Cancer Genomics

The complexity of the transcriptome has been appreciated in recent years in light of the Encyclopedia of DNA Elements (ENCODE) project. While less than 3% of the genome is annotated with protein-coding genes, 62% of the genome is long RNA molecules (>200 nucleotides). With an increasing sequencing throughput and a decreasing cost, RNA sequencing (RNA-seq) is becoming a frequently used technology in transcriptome research. This chapter summarizes the advantages of RNA-seq compared to hybridization-based microarrays, the RNA-seq experiment workflow and reviews current applications of RNA-seq in the field of cancer research.

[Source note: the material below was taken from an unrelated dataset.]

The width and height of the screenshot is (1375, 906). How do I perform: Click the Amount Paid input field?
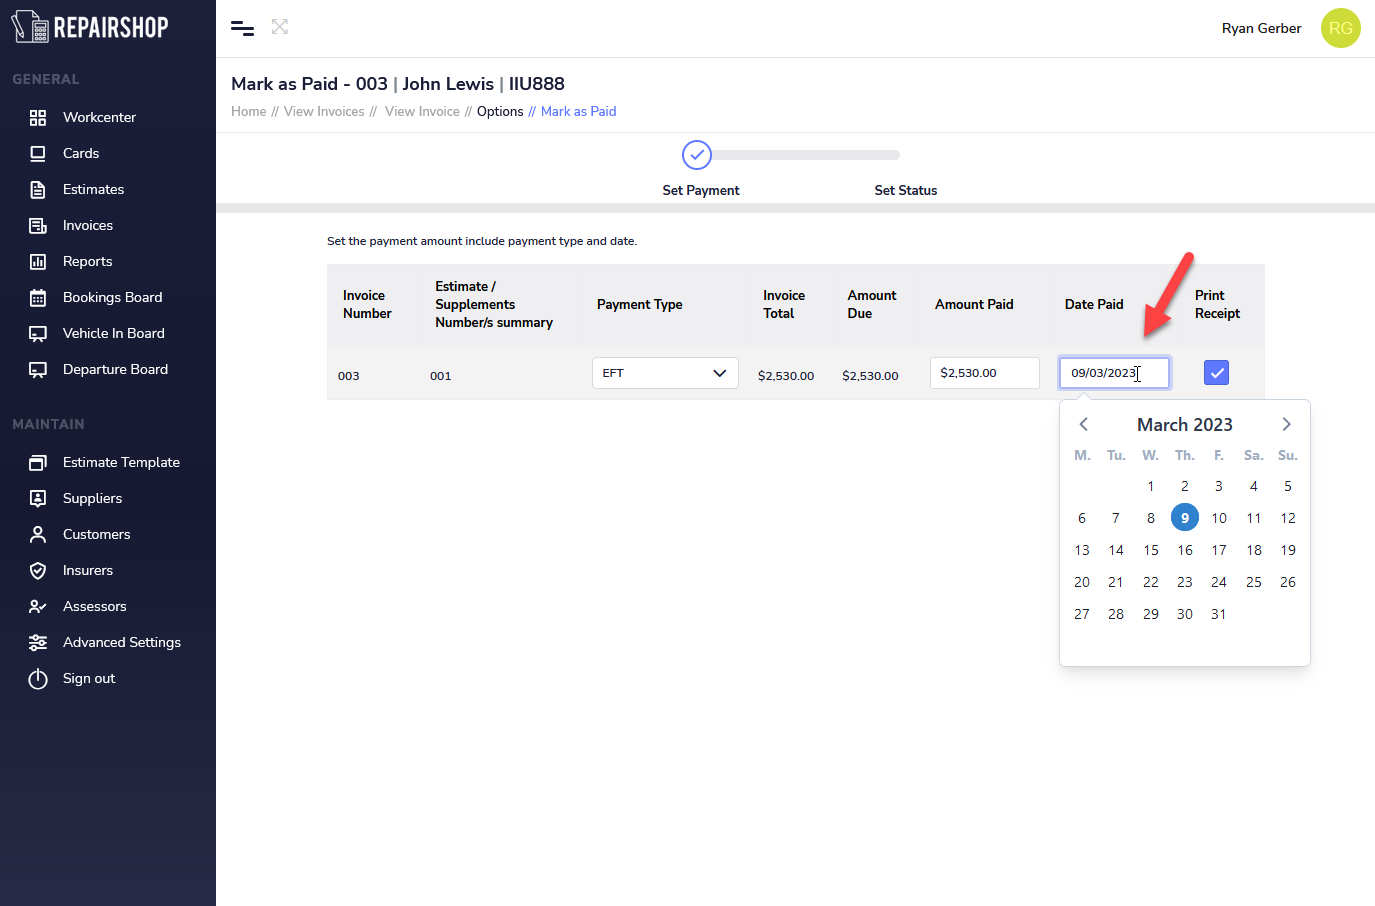coord(984,373)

With advantages in expression analysis of non-coding genes, fusion genes, investigation of expressed allelic imbalance, pseudogenes, viral integrated genes, and post-transcriptional regulation analysis including splicing, polyadenylation as well as RNA editing, RNA-seq technology has a tremendous potential to elucidate the complexity of the transcriptome and its working mechanisms in the initiation and development of cancer. Along with expression and pathway analysis, RNA-seq data can clarify the functional consequences of any potential genomic (DNA) variances and thus help to distinguish “driver” from “passenger” genomic events. In summary, RNA-seq allows a genome-wide interrogation of complex transcriptomes and will help elucidate important biological mechanisms linked to cancer phenotypes. In addition, the non-protein-coding transcriptome has the potential to provide novel biomarkers for early detection, diagnostics, prognostics and targets for therapy.